CPPE Seeks Stronger Policy Coordination After CBN’s Rate Cut

The Centre for the Promotion of Private Enterprise (CPPE) has called on the Central Bank of Nigeria (CBN) to address structural bottlenecks in the financial system and push for stronger fiscal discipline to ensure that the benefits of its latest monetary easing are fully realised.

The centre’s position follows the decision of the CBN’s Monetary Policy Committee (MPC) to cut the interest rate to 26.5 per cent.

Pinnacle Daily earlier reported that after its MPC meeting on Tuesday, CBN adjusted the Monetary Policy Rate (MPR), the benchmark interest rate, downward by 50 basis points to 26.5 per cent from 27.0 per cent, signalling a gradual shift from aggressive tightening toward measured easing.

In a statement by its Chief Executive Officer, Dr. Muda Yusuf, CPPE described the lowering of the benchmark interest rate as growth-supportive and reflective of improving macroeconomic fundamentals.

It stressed that the effectiveness of the rate cut would depend largely on whether it translates into lower borrowing costs for businesses and households.

“The policy direction is appropriate and growth-supportive.

“However, the real economy will only feel the impact if the transmission mechanism improves and fiscal pressures are contained,” CPPE said.

It expressed concerns that a persistent weakness in monetary policy transmission remains a major constraint.

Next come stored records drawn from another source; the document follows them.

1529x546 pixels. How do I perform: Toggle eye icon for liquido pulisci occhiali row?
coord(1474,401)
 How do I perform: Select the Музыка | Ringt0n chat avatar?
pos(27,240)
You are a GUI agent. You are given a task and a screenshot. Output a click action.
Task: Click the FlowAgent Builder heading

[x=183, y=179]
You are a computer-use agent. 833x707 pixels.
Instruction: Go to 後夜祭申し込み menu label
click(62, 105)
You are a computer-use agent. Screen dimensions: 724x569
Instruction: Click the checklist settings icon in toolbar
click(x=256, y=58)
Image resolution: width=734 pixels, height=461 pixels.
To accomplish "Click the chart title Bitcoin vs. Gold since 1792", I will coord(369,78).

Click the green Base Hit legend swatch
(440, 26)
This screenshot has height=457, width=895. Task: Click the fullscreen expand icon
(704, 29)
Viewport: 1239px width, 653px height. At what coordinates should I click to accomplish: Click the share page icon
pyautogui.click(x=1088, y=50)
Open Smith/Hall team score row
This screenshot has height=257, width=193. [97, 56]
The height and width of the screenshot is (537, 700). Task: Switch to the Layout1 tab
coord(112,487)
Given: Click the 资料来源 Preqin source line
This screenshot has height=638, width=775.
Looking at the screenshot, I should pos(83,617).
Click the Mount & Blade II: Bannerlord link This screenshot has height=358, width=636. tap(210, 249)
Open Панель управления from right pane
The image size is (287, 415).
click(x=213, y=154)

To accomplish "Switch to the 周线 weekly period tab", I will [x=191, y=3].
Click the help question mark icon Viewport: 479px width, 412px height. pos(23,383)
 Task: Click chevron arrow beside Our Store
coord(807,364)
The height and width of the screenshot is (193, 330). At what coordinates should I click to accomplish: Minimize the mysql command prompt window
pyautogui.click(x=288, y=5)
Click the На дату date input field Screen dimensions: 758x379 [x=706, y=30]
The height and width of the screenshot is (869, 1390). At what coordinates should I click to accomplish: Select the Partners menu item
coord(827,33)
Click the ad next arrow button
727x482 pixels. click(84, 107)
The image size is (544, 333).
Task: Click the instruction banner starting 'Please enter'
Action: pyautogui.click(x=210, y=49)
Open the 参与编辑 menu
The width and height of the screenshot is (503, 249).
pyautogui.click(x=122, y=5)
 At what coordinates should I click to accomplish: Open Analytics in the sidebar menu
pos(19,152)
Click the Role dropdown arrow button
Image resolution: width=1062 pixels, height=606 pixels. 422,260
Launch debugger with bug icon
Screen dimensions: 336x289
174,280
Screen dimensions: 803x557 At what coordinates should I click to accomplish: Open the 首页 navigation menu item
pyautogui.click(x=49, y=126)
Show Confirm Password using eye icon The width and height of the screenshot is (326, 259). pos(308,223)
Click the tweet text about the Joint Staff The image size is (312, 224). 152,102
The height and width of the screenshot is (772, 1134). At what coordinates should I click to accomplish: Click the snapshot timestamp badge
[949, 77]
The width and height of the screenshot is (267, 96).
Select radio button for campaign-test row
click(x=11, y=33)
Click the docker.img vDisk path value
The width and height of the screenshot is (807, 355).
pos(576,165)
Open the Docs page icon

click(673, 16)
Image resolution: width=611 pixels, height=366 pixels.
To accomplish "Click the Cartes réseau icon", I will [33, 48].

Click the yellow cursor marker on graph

It noted that despite adjustments to the benchmark rate in the past, lending rates to businesses have remained elevated due to structural liquidity constraints, high deposit costs, risk premiums driven by macroeconomic uncertainty, and the crowding-out effects of significant government domestic borrowing.

The group argued that unless these rigidities are addressed, monetary easing may not translate into meaningful reductions in lending rates for manufacturers, small and medium-scale enterprises, agriculture, and other productive sectors.

“Monetary easing must reach the real economy to deliver meaningful growth outcomes,” CPPE said.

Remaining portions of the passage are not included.